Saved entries

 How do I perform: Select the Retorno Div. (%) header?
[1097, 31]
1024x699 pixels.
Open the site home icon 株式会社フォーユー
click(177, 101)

# [TASK STATEMENT]
Every entry must be repeated exactly; none may be skipped.

# [THE COMPLETED TASK]
 How do I perform: Select the Retorno Div. (%) header?
[1097, 31]
1024x699 pixels.
Open the site home icon 株式会社フォーユー
click(177, 101)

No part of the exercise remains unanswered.